Work to complete
Copy out each line of the listing below that contains the word "computer".

Source material
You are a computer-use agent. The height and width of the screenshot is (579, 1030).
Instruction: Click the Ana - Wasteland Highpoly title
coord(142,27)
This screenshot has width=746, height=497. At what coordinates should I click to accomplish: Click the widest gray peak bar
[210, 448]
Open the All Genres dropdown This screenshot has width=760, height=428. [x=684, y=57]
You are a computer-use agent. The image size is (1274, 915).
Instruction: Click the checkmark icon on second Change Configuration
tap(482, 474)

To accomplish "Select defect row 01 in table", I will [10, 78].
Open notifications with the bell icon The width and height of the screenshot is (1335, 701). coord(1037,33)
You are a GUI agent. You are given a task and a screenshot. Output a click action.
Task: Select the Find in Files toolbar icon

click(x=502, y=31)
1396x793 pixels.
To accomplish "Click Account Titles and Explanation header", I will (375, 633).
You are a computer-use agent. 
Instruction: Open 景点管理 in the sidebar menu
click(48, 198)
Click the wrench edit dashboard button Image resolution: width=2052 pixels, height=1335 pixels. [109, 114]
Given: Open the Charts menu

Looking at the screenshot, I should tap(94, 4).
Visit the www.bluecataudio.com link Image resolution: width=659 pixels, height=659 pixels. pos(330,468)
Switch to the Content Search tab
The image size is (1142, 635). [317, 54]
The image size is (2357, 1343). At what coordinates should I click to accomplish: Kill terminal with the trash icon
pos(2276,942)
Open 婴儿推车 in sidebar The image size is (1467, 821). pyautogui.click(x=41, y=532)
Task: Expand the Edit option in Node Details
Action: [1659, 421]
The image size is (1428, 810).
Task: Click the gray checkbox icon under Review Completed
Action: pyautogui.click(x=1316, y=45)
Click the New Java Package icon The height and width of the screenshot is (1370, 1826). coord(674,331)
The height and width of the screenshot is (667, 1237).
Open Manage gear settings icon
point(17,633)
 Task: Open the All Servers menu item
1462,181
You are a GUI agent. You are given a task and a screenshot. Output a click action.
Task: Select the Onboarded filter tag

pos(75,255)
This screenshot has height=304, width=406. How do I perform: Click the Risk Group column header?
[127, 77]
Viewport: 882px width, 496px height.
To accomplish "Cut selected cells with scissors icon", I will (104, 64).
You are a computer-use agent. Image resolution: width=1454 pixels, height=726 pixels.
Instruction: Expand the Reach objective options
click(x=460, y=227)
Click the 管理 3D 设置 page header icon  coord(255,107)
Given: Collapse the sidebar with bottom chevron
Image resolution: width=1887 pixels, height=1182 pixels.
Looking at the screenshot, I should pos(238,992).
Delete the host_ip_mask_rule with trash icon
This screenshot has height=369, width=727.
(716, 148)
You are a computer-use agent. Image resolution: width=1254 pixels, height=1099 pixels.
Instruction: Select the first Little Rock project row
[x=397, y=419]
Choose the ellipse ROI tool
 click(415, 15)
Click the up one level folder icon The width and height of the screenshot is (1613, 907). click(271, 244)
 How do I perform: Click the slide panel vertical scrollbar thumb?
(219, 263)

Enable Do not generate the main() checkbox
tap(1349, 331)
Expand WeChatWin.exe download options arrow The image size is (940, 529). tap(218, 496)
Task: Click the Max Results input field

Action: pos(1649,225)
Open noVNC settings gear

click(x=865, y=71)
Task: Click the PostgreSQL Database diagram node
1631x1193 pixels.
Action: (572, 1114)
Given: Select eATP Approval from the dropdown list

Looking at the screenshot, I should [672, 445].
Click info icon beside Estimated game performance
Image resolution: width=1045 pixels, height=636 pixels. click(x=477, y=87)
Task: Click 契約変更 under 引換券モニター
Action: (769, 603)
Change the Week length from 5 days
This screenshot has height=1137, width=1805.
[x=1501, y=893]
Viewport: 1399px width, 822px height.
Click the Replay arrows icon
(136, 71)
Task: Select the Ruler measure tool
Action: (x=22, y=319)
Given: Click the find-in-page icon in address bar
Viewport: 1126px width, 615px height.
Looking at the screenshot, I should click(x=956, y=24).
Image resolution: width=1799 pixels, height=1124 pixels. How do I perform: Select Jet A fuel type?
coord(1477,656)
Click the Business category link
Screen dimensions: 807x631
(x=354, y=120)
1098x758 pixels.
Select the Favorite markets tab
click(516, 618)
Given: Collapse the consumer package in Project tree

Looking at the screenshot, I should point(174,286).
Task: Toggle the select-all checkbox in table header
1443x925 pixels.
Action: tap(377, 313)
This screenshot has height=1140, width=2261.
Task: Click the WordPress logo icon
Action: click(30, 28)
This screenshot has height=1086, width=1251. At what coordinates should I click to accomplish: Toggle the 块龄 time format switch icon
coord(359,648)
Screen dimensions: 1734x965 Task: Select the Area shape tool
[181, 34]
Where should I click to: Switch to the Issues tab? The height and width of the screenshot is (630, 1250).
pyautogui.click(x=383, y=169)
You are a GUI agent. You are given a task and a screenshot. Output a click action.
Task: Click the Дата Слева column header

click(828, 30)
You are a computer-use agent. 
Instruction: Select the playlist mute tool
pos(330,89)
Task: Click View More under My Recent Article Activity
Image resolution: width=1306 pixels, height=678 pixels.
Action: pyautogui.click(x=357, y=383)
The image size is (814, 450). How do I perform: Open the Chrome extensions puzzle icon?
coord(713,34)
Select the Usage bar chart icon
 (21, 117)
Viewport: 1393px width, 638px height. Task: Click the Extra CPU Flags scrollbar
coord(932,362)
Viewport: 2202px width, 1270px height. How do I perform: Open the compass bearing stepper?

Result below
You are a computer-use agent. The height and width of the screenshot is (579, 1030).
You are a computer-use agent. The image size is (1274, 915).
You are a computer-use agent. 
You are a computer-use agent. Image resolution: width=1454 pixels, height=726 pixels.
You are a computer-use agent. Image resolution: width=1254 pixels, height=1099 pixels.
You are a computer-use agent. 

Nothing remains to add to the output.